DATA FOR THIS TASK: Begin

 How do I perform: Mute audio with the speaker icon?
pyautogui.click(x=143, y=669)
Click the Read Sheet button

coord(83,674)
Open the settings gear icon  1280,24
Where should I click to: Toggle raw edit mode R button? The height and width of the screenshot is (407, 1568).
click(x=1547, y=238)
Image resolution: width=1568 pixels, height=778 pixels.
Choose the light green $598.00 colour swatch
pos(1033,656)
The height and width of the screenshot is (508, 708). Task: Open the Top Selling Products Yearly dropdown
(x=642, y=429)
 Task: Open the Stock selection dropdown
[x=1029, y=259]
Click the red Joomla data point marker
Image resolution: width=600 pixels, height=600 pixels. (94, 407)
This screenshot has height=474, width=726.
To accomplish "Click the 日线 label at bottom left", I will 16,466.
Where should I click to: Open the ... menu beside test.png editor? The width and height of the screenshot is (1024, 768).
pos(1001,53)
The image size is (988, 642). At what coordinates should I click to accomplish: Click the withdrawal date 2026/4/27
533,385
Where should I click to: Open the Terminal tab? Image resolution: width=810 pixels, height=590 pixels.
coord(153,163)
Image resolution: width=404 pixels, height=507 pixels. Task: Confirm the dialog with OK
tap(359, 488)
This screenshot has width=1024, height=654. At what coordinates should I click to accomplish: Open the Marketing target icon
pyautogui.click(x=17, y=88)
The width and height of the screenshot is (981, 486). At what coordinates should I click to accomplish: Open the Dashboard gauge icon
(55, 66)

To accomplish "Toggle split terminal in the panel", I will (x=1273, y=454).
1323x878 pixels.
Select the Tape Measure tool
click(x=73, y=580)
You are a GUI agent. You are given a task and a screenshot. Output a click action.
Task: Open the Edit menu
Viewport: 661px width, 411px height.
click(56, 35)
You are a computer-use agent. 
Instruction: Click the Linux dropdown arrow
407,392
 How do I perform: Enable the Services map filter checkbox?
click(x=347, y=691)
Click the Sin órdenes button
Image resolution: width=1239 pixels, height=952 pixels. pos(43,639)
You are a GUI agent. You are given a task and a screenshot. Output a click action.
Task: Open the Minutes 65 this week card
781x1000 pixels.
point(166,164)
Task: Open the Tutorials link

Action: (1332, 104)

DATA FOR THIS TASK: End

Please write out each entry shown above exactly as given.

**RESPONSE TO THE EXERCISE**
 How do I perform: Mute audio with the speaker icon?
pyautogui.click(x=143, y=669)
Click the Read Sheet button

coord(83,674)
Open the settings gear icon  1280,24
Where should I click to: Toggle raw edit mode R button? The height and width of the screenshot is (407, 1568).
click(x=1547, y=238)
Image resolution: width=1568 pixels, height=778 pixels.
Choose the light green $598.00 colour swatch
pos(1033,656)
The height and width of the screenshot is (508, 708). Task: Open the Top Selling Products Yearly dropdown
(x=642, y=429)
 Task: Open the Stock selection dropdown
[x=1029, y=259]
Click the red Joomla data point marker
Image resolution: width=600 pixels, height=600 pixels. (94, 407)
This screenshot has height=474, width=726.
To accomplish "Click the 日线 label at bottom left", I will 16,466.
Where should I click to: Open the ... menu beside test.png editor? The width and height of the screenshot is (1024, 768).
pos(1001,53)
The image size is (988, 642). At what coordinates should I click to accomplish: Click the withdrawal date 2026/4/27
533,385
Where should I click to: Open the Terminal tab? Image resolution: width=810 pixels, height=590 pixels.
coord(153,163)
Image resolution: width=404 pixels, height=507 pixels. Task: Confirm the dialog with OK
tap(359, 488)
This screenshot has width=1024, height=654. At what coordinates should I click to accomplish: Open the Marketing target icon
pyautogui.click(x=17, y=88)
The width and height of the screenshot is (981, 486). At what coordinates should I click to accomplish: Open the Dashboard gauge icon
(55, 66)

To accomplish "Toggle split terminal in the panel", I will (x=1273, y=454).
1323x878 pixels.
Select the Tape Measure tool
click(x=73, y=580)
You are a GUI agent. You are given a task and a screenshot. Output a click action.
Task: Open the Edit menu
Viewport: 661px width, 411px height.
click(56, 35)
You are a computer-use agent. 
Instruction: Click the Linux dropdown arrow
407,392
 How do I perform: Enable the Services map filter checkbox?
click(x=347, y=691)
Click the Sin órdenes button
Image resolution: width=1239 pixels, height=952 pixels. pos(43,639)
You are a GUI agent. You are given a task and a screenshot. Output a click action.
Task: Open the Minutes 65 this week card
781x1000 pixels.
point(166,164)
Task: Open the Tutorials link

Action: (1332, 104)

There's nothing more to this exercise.